Here things get tricky. The cost of food varied considerably; it might be relatively affordable in a rural area if the crops were good, and much higher in a city or if there’d been a local crop failure. (Transportation was generally poor, so you couldn’t much compensate by shipping in food from outside, unless you were right by a seaport.) The cost of manufactured goods like cloth was much higher, comparatively, than we would expect; everything was hand-made. An ordinary person would think in terms of one outfit of clothing a year, and you’d wear it till it wore out.
As best I can tell, a denarius a day would probably be enough (though barely enough) to maintain a small family at subsistence level. “Subsistence level” being lower than urban poverty in any modern industrialized society.
So, you could maybe meet expenses for a month with thirty pieces of silver. But then, you can get an argument among scholars whether Judea was a cash economy in the first place; or were most transactions done by barter?

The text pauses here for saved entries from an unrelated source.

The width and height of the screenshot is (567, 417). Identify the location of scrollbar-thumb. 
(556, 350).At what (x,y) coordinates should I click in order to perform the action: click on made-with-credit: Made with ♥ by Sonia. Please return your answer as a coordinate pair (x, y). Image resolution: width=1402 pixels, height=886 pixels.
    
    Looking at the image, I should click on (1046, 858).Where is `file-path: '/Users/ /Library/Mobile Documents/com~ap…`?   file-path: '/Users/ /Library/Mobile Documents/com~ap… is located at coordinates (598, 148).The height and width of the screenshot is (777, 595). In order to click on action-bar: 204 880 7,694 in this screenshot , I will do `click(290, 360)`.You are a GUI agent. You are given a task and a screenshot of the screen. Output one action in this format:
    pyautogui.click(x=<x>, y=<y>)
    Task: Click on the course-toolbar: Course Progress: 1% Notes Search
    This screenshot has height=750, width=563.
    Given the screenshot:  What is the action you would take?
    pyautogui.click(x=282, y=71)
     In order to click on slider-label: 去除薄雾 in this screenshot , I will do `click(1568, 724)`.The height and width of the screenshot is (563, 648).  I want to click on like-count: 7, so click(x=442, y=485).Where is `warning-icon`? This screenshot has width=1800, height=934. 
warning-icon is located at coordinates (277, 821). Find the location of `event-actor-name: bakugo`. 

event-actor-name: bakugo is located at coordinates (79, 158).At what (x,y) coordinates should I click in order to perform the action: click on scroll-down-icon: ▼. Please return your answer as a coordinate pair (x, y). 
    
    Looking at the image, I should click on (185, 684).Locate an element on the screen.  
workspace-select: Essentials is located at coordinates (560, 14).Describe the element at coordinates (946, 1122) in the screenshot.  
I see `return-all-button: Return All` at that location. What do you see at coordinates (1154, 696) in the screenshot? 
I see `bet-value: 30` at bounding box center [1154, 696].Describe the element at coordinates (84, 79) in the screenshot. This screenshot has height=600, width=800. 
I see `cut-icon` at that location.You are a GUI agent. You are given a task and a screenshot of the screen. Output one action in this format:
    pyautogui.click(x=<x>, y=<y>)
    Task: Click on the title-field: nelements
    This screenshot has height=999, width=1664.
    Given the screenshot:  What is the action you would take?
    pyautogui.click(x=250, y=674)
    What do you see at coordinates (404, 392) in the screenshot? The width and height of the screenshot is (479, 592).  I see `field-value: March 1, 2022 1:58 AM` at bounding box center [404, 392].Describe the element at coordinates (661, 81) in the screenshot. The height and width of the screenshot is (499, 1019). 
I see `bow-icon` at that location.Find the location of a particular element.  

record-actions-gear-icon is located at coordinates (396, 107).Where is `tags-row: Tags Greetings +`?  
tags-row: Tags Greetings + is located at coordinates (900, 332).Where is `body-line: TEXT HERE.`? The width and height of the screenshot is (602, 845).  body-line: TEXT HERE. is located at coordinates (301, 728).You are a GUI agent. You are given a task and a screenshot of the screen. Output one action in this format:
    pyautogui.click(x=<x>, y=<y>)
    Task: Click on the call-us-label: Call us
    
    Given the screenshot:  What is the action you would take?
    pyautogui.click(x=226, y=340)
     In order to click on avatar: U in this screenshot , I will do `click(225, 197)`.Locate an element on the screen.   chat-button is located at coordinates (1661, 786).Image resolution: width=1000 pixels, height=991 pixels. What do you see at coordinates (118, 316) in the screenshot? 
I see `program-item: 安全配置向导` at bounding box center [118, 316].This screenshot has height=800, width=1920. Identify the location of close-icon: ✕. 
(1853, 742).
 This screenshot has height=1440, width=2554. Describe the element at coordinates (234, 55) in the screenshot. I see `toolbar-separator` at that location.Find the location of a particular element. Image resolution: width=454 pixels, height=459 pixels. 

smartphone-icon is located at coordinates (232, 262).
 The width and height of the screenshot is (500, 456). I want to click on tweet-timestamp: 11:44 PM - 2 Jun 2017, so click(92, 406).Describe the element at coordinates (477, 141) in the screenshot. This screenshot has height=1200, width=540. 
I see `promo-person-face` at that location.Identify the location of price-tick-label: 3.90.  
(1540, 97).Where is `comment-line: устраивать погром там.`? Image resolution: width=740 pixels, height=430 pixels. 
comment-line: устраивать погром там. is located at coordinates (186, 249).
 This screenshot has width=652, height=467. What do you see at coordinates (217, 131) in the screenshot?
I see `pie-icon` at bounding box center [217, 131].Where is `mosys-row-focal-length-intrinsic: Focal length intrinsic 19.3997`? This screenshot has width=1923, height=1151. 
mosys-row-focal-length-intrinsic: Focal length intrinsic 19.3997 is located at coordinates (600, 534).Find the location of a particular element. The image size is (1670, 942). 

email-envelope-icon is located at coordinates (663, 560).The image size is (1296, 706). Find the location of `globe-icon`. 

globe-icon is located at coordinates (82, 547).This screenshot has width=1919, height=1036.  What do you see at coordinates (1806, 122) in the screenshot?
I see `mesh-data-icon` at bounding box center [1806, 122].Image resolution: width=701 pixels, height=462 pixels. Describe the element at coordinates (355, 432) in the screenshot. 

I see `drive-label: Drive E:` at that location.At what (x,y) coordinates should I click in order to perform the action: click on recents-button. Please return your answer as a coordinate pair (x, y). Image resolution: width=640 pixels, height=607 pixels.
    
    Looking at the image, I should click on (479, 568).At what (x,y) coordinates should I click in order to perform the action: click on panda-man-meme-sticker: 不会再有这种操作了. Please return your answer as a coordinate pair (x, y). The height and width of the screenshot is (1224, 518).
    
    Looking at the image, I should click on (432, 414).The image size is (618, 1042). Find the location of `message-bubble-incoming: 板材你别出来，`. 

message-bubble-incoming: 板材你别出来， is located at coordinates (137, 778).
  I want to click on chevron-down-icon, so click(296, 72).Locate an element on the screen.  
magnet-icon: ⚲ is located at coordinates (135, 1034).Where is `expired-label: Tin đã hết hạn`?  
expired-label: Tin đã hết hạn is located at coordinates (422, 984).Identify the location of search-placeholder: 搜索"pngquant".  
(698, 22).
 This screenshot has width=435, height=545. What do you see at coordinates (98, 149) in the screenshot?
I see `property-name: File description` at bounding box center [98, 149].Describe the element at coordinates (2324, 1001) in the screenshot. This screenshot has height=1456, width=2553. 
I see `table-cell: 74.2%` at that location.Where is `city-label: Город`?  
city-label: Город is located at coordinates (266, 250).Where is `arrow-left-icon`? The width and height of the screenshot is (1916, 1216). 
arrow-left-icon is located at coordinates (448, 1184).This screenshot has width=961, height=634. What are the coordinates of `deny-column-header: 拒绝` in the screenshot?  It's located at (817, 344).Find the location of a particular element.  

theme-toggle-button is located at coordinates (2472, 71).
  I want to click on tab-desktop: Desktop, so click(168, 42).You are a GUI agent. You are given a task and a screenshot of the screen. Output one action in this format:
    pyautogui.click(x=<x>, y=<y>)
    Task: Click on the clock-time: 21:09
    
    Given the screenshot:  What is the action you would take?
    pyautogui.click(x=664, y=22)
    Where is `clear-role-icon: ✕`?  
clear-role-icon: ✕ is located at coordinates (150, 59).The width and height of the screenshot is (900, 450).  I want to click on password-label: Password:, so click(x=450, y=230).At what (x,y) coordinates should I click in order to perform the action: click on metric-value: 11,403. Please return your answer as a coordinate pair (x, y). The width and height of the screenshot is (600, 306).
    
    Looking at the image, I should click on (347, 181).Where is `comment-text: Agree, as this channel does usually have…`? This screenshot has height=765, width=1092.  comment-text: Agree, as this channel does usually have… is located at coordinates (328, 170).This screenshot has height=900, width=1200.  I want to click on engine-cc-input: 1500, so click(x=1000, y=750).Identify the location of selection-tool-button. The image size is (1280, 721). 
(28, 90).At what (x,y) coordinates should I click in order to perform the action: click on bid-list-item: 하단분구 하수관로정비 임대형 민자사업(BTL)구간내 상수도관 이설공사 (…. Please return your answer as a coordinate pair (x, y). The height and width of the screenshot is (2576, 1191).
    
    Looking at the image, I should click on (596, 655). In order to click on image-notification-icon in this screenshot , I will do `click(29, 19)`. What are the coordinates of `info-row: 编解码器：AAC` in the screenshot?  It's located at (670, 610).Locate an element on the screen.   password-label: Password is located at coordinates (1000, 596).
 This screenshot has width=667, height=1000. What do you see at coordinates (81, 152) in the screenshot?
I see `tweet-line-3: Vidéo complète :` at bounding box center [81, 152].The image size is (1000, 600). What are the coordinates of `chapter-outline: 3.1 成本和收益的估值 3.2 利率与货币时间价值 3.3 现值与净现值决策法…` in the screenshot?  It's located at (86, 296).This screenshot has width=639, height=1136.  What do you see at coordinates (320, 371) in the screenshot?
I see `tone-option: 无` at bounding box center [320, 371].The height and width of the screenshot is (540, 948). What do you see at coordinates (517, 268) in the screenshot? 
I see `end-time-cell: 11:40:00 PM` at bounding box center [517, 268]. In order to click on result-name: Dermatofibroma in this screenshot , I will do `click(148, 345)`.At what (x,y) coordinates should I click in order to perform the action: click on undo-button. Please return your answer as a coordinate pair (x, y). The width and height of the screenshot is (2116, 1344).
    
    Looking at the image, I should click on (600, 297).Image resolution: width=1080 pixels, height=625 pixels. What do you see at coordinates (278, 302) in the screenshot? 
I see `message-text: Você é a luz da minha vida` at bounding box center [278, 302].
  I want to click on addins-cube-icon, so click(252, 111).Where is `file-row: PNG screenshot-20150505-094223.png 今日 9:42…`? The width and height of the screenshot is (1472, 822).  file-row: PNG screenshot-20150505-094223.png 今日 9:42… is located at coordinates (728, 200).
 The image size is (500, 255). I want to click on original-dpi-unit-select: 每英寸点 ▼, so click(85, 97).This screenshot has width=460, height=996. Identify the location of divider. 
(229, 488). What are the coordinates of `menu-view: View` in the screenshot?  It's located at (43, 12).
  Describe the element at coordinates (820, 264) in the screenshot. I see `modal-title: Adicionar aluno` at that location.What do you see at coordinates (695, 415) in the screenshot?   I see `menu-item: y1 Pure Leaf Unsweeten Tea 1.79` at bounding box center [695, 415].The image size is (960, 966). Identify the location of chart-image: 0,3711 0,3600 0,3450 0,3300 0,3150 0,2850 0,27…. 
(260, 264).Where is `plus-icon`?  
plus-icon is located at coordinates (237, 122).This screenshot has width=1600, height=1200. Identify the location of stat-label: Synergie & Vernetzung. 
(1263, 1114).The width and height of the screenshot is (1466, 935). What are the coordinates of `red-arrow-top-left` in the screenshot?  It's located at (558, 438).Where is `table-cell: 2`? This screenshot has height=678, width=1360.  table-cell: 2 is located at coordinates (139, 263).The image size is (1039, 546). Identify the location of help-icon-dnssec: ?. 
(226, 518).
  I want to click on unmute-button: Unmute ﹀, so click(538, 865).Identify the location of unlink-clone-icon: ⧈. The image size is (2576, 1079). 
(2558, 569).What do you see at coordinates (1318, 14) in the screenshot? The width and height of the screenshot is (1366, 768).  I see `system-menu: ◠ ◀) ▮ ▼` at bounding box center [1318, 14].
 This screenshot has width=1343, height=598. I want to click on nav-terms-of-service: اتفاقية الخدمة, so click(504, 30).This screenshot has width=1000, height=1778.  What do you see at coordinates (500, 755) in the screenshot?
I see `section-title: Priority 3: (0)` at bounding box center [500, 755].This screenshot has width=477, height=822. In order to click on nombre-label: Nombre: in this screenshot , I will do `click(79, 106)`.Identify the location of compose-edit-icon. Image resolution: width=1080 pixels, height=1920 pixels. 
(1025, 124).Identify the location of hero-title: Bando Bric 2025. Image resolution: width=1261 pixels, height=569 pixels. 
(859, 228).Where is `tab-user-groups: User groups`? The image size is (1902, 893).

SUMMING UP: I don’t see any reasonable way to set a “dollar value” on thirty pieces of silver. There’s too many different plausible questions.
The best I could say was that thirty pieces of silver would be a sizeable amount, for an ordinary working person; but far from enough to set you up for life. I’d guess that if you think in terms of a month’s wages, you’ll have some sense for how such an amount would feel to a person in that society.

For what it’s worth, in a program at church the minister said it was less than the cost of a beast of burden in that day. Sorry, no cite or backup for this contention.

This seems about right. I always thought that one of the important aspects to the tale was that he sold Jesus out for so little–\$150 is something, but not a great deal of money.

(In fact, I’ve always been puzzled by the whole Judas story to begin with. By the end of his life, Jesus had already gained a good deal of fame, or notoriety depending on the point of view, so why was he “betrayed with a kiss”?

Thank you all again for your help!

Cite ?

Deuteronomy 22:28-29
28 If a man happens to meet a virgin who is not pledged to be married and rapes her and they are discovered, 29 he shall pay the girl’s father fifty shekels of silver. [c] He must marry the girl, for he has violated her. He can never divorce her as long as he lives.
Sorry, should have mentioned that he has to marry her too.